* _GIVEN INSTRUCTION_: Copy the listing lines starting at the one containing "Given: Click on the Hue rainbow gradient bar" and ending at the one containing "tap(404, 10)", switching "rainbow" to "spectrum" and leaving everything else unchanged.

* _ENTRIES SUPPLIED_:
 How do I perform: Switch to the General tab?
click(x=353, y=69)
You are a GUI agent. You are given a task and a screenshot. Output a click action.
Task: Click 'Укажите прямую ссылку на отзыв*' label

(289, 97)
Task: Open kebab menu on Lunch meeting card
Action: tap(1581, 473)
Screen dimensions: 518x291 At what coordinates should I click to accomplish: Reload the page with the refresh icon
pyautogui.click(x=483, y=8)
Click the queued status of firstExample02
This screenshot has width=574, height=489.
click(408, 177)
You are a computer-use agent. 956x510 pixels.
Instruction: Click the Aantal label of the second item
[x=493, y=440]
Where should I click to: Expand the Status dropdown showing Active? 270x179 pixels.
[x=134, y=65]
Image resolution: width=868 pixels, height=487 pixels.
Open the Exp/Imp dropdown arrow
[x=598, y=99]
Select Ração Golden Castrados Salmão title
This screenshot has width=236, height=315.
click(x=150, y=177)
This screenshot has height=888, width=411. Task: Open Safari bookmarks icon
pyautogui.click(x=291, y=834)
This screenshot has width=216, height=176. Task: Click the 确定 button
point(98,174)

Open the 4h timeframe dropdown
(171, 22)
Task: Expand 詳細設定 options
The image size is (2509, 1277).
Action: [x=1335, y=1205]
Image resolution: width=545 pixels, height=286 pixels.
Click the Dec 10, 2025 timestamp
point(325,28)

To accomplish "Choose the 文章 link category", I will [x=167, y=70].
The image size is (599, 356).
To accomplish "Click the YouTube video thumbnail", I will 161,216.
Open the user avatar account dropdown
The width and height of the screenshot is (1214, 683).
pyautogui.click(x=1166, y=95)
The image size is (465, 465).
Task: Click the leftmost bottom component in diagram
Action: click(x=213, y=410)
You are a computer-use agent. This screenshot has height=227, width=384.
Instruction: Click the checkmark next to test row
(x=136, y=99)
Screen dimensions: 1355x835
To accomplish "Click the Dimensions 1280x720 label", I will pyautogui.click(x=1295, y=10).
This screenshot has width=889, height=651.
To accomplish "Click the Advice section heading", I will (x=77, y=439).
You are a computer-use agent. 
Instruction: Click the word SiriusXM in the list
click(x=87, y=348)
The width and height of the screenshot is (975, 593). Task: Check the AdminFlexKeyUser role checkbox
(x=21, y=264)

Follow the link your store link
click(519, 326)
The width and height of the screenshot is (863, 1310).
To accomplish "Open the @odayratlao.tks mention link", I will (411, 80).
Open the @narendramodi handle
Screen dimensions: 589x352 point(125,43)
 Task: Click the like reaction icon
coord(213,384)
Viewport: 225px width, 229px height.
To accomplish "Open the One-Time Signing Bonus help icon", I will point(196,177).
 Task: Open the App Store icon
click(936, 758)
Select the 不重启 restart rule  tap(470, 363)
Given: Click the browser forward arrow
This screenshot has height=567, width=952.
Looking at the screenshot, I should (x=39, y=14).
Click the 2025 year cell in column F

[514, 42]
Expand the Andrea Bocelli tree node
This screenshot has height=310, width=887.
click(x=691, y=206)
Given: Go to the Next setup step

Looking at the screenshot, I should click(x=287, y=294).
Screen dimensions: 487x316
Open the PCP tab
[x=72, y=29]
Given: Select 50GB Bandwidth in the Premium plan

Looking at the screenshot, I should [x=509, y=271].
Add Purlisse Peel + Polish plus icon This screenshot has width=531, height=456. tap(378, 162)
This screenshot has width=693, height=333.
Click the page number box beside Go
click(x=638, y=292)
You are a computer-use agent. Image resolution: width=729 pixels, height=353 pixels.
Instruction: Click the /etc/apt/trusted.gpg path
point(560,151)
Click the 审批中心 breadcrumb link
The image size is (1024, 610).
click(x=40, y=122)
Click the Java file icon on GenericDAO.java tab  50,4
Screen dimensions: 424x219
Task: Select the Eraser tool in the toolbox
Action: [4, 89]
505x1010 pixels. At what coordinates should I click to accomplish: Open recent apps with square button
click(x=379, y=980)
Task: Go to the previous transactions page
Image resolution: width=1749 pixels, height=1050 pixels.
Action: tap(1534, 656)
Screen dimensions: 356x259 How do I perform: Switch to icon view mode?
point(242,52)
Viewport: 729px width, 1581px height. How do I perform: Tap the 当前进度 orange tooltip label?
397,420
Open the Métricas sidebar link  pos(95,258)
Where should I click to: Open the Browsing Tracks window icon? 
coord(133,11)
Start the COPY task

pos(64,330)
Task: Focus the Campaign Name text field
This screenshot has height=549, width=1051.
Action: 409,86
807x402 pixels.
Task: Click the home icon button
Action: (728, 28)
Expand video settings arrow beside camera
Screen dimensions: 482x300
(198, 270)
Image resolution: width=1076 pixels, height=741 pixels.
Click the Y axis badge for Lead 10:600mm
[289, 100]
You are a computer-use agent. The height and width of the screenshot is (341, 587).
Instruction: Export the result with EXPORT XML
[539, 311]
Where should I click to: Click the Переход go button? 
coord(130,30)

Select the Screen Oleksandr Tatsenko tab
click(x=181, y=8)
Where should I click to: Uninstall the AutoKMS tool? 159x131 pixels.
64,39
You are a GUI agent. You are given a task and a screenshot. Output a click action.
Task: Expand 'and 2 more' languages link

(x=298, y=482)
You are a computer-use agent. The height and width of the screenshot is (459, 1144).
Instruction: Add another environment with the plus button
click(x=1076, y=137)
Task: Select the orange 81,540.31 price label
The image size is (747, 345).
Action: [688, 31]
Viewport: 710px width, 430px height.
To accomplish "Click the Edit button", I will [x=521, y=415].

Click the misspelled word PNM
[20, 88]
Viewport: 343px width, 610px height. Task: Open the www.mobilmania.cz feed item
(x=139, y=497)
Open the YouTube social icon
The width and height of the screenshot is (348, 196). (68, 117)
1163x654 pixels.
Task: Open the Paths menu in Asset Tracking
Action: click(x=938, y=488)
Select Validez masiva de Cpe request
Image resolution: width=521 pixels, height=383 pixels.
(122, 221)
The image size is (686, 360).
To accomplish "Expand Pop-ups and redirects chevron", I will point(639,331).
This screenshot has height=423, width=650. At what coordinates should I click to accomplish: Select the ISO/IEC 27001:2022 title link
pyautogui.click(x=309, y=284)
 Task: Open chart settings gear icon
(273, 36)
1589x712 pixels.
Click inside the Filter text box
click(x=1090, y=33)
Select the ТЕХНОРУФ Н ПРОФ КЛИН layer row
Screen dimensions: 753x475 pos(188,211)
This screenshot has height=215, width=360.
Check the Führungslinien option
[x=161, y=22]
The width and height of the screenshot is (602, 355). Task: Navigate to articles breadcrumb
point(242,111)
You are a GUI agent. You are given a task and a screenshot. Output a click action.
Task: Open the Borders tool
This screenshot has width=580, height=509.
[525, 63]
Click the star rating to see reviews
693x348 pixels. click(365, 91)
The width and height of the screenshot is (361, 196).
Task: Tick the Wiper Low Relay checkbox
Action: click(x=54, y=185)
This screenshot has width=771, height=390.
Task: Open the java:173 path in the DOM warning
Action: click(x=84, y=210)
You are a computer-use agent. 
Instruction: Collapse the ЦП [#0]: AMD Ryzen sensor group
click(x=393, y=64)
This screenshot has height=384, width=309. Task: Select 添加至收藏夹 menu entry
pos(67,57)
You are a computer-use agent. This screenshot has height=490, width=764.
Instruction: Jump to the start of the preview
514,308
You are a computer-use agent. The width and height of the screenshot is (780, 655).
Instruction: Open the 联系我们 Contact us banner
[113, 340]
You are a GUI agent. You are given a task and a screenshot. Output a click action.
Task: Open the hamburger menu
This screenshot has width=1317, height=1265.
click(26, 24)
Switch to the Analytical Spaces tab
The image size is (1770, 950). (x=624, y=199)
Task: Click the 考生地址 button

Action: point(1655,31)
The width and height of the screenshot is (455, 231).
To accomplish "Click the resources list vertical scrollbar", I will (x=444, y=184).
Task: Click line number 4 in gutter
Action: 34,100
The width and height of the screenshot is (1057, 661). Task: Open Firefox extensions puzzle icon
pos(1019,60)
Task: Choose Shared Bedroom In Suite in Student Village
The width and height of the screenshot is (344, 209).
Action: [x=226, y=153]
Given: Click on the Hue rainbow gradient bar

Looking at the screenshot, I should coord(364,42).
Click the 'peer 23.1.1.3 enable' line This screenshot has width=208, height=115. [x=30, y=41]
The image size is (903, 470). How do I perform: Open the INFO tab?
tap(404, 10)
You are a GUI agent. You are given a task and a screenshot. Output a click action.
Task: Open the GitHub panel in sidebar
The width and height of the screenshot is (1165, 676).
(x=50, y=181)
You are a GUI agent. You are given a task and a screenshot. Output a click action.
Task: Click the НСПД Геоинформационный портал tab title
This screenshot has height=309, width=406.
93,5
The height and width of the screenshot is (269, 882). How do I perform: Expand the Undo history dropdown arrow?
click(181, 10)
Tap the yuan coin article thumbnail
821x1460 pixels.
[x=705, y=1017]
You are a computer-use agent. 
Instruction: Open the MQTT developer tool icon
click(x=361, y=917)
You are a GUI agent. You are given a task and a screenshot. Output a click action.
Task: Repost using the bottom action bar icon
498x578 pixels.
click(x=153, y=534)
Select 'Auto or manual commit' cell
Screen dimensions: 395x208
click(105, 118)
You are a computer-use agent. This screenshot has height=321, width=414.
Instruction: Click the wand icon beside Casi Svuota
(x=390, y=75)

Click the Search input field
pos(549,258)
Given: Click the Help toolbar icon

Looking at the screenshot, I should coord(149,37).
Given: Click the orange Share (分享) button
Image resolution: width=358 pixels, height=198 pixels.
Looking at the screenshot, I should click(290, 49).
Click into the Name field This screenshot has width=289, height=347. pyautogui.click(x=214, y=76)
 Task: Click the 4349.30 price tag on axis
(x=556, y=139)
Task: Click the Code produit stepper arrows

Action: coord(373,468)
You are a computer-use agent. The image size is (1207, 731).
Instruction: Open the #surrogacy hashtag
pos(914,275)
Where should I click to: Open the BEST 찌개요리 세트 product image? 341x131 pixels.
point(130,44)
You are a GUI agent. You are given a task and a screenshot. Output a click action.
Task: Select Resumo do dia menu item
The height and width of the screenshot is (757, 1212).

* _EXERCISE RESPONSE_:
Given: Click on the Hue spectrum gradient bar

Looking at the screenshot, I should coord(364,42).
Click the 'peer 23.1.1.3 enable' line This screenshot has width=208, height=115. [x=30, y=41]
The image size is (903, 470). How do I perform: Open the INFO tab?
tap(404, 10)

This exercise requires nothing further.